[LISTED RECORDS start]

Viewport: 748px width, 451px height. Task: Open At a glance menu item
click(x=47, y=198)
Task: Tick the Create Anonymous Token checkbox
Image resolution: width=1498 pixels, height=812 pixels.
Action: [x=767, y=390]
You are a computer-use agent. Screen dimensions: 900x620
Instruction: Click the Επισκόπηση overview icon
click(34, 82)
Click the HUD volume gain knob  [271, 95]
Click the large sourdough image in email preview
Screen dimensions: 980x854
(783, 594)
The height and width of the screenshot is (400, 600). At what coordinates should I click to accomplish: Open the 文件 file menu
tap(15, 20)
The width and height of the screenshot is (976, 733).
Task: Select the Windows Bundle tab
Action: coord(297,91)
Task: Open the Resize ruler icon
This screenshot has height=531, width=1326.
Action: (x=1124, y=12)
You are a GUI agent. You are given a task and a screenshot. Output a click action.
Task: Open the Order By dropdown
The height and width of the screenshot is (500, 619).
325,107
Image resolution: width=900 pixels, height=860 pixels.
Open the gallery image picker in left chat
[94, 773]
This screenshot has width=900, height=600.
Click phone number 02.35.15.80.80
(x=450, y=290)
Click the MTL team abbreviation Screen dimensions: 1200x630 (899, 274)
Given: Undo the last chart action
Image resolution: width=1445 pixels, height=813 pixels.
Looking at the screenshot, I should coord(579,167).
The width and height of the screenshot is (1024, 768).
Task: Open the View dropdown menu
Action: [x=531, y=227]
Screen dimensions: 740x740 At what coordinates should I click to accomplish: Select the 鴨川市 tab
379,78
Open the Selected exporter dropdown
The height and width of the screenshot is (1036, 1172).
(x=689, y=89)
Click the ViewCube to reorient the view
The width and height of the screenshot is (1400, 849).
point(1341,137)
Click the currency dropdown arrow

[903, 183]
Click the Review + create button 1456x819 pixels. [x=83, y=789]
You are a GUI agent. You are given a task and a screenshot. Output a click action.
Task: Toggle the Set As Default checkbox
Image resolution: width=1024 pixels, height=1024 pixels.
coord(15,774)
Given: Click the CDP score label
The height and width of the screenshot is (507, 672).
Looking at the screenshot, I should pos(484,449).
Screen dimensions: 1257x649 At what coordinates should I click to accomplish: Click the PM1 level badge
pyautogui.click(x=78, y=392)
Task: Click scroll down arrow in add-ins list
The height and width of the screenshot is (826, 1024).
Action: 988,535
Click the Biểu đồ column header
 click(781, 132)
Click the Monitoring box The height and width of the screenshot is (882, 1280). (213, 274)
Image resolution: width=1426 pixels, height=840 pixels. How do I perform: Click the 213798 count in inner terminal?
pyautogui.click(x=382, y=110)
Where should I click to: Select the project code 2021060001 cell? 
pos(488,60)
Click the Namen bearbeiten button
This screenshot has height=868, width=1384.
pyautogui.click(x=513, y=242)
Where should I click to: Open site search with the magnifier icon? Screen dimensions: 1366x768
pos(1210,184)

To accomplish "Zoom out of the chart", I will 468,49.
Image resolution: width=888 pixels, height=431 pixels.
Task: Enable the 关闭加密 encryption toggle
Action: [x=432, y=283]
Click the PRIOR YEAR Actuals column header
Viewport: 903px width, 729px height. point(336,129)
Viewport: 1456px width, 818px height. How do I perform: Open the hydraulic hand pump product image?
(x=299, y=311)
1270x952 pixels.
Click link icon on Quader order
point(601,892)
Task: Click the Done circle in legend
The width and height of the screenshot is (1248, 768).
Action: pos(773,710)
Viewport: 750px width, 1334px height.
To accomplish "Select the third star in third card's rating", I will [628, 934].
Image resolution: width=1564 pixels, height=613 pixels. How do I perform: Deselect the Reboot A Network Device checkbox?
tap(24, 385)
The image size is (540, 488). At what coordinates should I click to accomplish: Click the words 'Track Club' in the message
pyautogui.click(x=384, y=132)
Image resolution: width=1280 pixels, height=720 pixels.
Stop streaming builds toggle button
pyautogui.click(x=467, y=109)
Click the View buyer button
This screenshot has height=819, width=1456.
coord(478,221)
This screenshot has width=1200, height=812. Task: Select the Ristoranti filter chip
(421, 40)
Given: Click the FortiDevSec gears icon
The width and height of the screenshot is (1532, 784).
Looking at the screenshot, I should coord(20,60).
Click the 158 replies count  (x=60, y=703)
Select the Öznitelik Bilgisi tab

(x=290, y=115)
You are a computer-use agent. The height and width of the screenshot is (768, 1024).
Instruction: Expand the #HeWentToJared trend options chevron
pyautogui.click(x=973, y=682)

[LISTED RECORDS end]

▶ _STATED TASK_:
Express the lines of the records from the line with "1270x952 pixels." up to and including the line with "Action: pos(773,710)" as a JSON list of strings, one string per line, with blank lines left out.

▶ _EXPECTED ANSWER_:
[
  "1270x952 pixels.",
  "Click link icon on Quader order",
  "point(601,892)",
  "Task: Click the Done circle in legend",
  "The width and height of the screenshot is (1248, 768).",
  "Action: pos(773,710)"
]